For showcasing data where there is a lot of zero-values and some positive and negative features, the Jet scheme results in a field of bright green, with positive and negative features shown in red and blue, all of which is oversaturated. Mathematica has done well to avoid this color map altogether, yet I have been called upon to use it on occasion so I took the trouble to import it from MATLAB.

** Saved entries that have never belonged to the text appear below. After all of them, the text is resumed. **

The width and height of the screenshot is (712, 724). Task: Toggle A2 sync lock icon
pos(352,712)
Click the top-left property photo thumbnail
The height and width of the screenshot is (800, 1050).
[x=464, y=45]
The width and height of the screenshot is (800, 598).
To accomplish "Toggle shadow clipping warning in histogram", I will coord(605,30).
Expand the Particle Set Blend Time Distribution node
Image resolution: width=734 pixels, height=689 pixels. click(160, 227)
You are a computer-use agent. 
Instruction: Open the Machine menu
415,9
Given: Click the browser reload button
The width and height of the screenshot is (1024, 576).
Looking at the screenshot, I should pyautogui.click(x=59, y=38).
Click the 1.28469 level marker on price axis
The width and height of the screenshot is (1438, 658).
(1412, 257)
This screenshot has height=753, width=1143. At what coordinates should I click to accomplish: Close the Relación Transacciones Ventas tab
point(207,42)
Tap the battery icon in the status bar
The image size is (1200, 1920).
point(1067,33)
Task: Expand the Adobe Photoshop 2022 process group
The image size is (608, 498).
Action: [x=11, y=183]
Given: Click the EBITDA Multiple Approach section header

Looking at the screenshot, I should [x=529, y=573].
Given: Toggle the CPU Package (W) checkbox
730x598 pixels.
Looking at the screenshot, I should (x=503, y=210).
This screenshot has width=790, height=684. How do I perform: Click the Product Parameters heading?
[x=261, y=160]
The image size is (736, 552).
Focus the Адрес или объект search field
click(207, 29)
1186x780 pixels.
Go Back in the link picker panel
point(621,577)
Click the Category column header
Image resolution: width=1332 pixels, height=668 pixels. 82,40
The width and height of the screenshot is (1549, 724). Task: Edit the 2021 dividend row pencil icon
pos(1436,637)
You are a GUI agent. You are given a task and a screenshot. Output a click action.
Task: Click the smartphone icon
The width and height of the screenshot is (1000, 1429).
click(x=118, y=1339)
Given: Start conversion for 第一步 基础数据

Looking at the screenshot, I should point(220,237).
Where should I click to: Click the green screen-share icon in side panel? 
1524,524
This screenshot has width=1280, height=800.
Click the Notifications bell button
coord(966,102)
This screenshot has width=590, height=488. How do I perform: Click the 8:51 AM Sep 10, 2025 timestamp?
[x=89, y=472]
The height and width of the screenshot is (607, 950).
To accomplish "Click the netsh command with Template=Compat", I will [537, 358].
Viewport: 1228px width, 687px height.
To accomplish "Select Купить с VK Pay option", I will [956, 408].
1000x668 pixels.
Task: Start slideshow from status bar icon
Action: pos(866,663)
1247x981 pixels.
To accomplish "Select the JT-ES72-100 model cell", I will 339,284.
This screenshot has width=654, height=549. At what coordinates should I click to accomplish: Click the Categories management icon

The problem is highlighted by the following sample code (the first line imports a few custom color maps including Jet),

<< "http://pastebin.com/raw.php?i=sqYFdrkY";
showcolorfunction[color_] := 
  With[{opts = {PlotRange -> All, ColorFunction -> color, 
      PlotPoints -> 40, PlotRangePadding -> None, ImageSize -> 200}},
   Column[{
     DensityPlot[
      Cos[x] Sin[y], {x, -2 π, 2 π}, {y, -π, π}, 
      FrameTicks -> None, AspectRatio -> 1/4, opts],
     DensityPlot[
      10 Cos[x^2] Exp[y], {x, -2 π, 2 π}, {y, -π, 0}, 
      FrameTicks -> None, AspectRatio -> 1/2, opts], 
     DensityPlot[x, {x, -1, 1}, {y, 0, 1}, 
      FrameTicks -> {{None, None}, {Automatic, None}}, 
      AspectRatio -> 1/10, opts]}, Center, 0]
   ];
showcolorfunction@JetCM

enter image description here

Mathematica's default color scheme (in version 10) whose name I don't know, is much better, as is MATLAB's new default scheme "Parula",

showcolorfunction /@ {Automatic, ParulaCM}

enter image description here

but neither of these does what I want here, which is to assign a "special" color to zero. What I would like is an implementation of Kenneth Moreland's diverging color maps. In his paper linked there, he describes a recipe for creating a continuous diverging color map starting from any two RGB colors, by converting to linear-RGB, then XYZ, then CIELAB, and finally into Msh, a polar-coordinate version of CIELAB.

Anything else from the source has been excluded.